- _Entries taken from a collection_
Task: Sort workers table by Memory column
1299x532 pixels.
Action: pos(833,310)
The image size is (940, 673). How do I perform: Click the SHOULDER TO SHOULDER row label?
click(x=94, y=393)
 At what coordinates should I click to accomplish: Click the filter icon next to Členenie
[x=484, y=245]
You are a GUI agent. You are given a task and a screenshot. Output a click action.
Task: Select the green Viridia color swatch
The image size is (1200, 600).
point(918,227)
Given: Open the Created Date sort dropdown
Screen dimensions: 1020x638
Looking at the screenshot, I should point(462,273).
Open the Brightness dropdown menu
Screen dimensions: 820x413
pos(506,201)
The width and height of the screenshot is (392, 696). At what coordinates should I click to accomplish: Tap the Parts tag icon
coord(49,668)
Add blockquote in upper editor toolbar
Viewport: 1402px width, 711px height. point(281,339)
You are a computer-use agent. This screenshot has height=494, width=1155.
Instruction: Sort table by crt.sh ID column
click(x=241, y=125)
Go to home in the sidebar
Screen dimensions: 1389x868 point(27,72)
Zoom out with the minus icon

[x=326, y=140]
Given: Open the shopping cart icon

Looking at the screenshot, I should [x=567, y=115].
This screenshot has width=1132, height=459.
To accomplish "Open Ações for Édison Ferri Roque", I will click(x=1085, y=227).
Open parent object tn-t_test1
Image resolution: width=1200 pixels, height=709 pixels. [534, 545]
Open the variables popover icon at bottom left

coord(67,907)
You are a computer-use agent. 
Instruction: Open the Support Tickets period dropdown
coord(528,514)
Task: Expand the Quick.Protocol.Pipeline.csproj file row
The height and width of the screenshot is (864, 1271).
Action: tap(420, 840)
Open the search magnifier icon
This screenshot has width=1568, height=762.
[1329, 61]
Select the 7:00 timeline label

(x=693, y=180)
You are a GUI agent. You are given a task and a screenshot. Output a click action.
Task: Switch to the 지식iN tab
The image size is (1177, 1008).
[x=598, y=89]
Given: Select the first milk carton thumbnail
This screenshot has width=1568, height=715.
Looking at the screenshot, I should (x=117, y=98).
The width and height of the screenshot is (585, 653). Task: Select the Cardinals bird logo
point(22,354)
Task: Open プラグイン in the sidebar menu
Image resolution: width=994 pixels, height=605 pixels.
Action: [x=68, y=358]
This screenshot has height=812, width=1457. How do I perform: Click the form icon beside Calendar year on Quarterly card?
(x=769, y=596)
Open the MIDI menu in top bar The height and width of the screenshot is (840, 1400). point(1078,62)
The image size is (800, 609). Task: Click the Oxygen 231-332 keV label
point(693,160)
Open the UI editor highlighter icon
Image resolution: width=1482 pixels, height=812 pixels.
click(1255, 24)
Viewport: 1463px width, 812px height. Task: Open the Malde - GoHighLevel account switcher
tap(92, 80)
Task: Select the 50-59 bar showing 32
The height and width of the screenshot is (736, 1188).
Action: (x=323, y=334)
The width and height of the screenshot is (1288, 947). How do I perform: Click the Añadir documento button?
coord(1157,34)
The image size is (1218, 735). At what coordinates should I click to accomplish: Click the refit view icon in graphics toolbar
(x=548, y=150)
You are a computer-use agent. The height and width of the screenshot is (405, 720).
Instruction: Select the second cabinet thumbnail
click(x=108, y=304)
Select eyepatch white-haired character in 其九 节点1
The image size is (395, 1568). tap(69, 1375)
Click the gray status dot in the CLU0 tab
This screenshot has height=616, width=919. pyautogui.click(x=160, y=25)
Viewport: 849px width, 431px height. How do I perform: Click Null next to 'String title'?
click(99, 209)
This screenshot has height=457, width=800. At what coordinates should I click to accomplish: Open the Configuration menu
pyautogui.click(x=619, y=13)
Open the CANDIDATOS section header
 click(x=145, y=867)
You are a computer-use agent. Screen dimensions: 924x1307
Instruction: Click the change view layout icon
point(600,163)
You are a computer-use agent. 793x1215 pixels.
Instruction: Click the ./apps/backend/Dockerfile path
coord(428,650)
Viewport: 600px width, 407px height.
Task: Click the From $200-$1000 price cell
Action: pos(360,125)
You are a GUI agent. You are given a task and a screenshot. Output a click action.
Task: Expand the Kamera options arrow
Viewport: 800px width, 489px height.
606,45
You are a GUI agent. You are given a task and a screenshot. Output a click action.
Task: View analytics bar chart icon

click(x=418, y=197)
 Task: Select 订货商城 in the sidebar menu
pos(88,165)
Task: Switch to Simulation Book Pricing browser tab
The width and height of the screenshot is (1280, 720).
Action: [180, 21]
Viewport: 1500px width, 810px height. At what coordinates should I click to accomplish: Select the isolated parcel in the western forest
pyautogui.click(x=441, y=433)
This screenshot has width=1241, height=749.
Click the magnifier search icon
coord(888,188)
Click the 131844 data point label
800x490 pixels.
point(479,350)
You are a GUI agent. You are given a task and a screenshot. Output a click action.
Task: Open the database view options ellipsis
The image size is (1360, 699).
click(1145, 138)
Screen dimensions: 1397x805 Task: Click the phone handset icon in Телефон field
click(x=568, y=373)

- _Instructions for the task_
Repeat, exactly and in full, the records shown above.

- _Output for this exercise_
Task: Sort workers table by Memory column
1299x532 pixels.
Action: pos(833,310)
The image size is (940, 673). How do I perform: Click the SHOULDER TO SHOULDER row label?
click(x=94, y=393)
 At what coordinates should I click to accomplish: Click the filter icon next to Členenie
[x=484, y=245]
You are a GUI agent. You are given a task and a screenshot. Output a click action.
Task: Select the green Viridia color swatch
The image size is (1200, 600).
point(918,227)
Given: Open the Created Date sort dropdown
Screen dimensions: 1020x638
Looking at the screenshot, I should point(462,273).
Open the Brightness dropdown menu
Screen dimensions: 820x413
pos(506,201)
The width and height of the screenshot is (392, 696). At what coordinates should I click to accomplish: Tap the Parts tag icon
coord(49,668)
Add blockquote in upper editor toolbar
Viewport: 1402px width, 711px height. point(281,339)
You are a computer-use agent. This screenshot has height=494, width=1155.
Instruction: Sort table by crt.sh ID column
click(x=241, y=125)
Go to home in the sidebar
Screen dimensions: 1389x868 point(27,72)
Zoom out with the minus icon

[x=326, y=140]
Given: Open the shopping cart icon

Looking at the screenshot, I should [x=567, y=115].
This screenshot has width=1132, height=459.
To accomplish "Open Ações for Édison Ferri Roque", I will click(x=1085, y=227).
Open parent object tn-t_test1
Image resolution: width=1200 pixels, height=709 pixels. [534, 545]
Open the variables popover icon at bottom left

coord(67,907)
You are a computer-use agent. 
Instruction: Open the Support Tickets period dropdown
coord(528,514)
Task: Expand the Quick.Protocol.Pipeline.csproj file row
The height and width of the screenshot is (864, 1271).
Action: tap(420, 840)
Open the search magnifier icon
This screenshot has width=1568, height=762.
[1329, 61]
Select the 7:00 timeline label

(x=693, y=180)
You are a GUI agent. You are given a task and a screenshot. Output a click action.
Task: Switch to the 지식iN tab
The image size is (1177, 1008).
[x=598, y=89]
Given: Select the first milk carton thumbnail
This screenshot has width=1568, height=715.
Looking at the screenshot, I should (x=117, y=98).
The width and height of the screenshot is (585, 653). Task: Select the Cardinals bird logo
point(22,354)
Task: Open プラグイン in the sidebar menu
Image resolution: width=994 pixels, height=605 pixels.
Action: [x=68, y=358]
This screenshot has height=812, width=1457. How do I perform: Click the form icon beside Calendar year on Quarterly card?
(x=769, y=596)
Open the MIDI menu in top bar The height and width of the screenshot is (840, 1400). point(1078,62)
The image size is (800, 609). Task: Click the Oxygen 231-332 keV label
point(693,160)
Open the UI editor highlighter icon
Image resolution: width=1482 pixels, height=812 pixels.
click(1255, 24)
Viewport: 1463px width, 812px height. Task: Open the Malde - GoHighLevel account switcher
tap(92, 80)
Task: Select the 50-59 bar showing 32
The height and width of the screenshot is (736, 1188).
Action: (x=323, y=334)
The width and height of the screenshot is (1288, 947). How do I perform: Click the Añadir documento button?
coord(1157,34)
The image size is (1218, 735). At what coordinates should I click to accomplish: Click the refit view icon in graphics toolbar
(x=548, y=150)
You are a computer-use agent. The height and width of the screenshot is (405, 720).
Instruction: Select the second cabinet thumbnail
click(x=108, y=304)
Select eyepatch white-haired character in 其九 节点1
The image size is (395, 1568). tap(69, 1375)
Click the gray status dot in the CLU0 tab
This screenshot has height=616, width=919. pyautogui.click(x=160, y=25)
Viewport: 849px width, 431px height. How do I perform: Click Null next to 'String title'?
click(99, 209)
This screenshot has height=457, width=800. At what coordinates should I click to accomplish: Open the Configuration menu
pyautogui.click(x=619, y=13)
Open the CANDIDATOS section header
 click(x=145, y=867)
You are a computer-use agent. Screen dimensions: 924x1307
Instruction: Click the change view layout icon
point(600,163)
You are a computer-use agent. 793x1215 pixels.
Instruction: Click the ./apps/backend/Dockerfile path
coord(428,650)
Viewport: 600px width, 407px height.
Task: Click the From $200-$1000 price cell
Action: pos(360,125)
You are a GUI agent. You are given a task and a screenshot. Output a click action.
Task: Expand the Kamera options arrow
Viewport: 800px width, 489px height.
606,45
You are a GUI agent. You are given a task and a screenshot. Output a click action.
Task: View analytics bar chart icon

click(x=418, y=197)
 Task: Select 订货商城 in the sidebar menu
pos(88,165)
Task: Switch to Simulation Book Pricing browser tab
The width and height of the screenshot is (1280, 720).
Action: [180, 21]
Viewport: 1500px width, 810px height. At what coordinates should I click to accomplish: Select the isolated parcel in the western forest
pyautogui.click(x=441, y=433)
This screenshot has width=1241, height=749.
Click the magnifier search icon
coord(888,188)
Click the 131844 data point label
800x490 pixels.
point(479,350)
You are a GUI agent. You are given a task and a screenshot. Output a click action.
Task: Open the database view options ellipsis
The image size is (1360, 699).
click(1145, 138)
Screen dimensions: 1397x805 Task: Click the phone handset icon in Телефон field
click(x=568, y=373)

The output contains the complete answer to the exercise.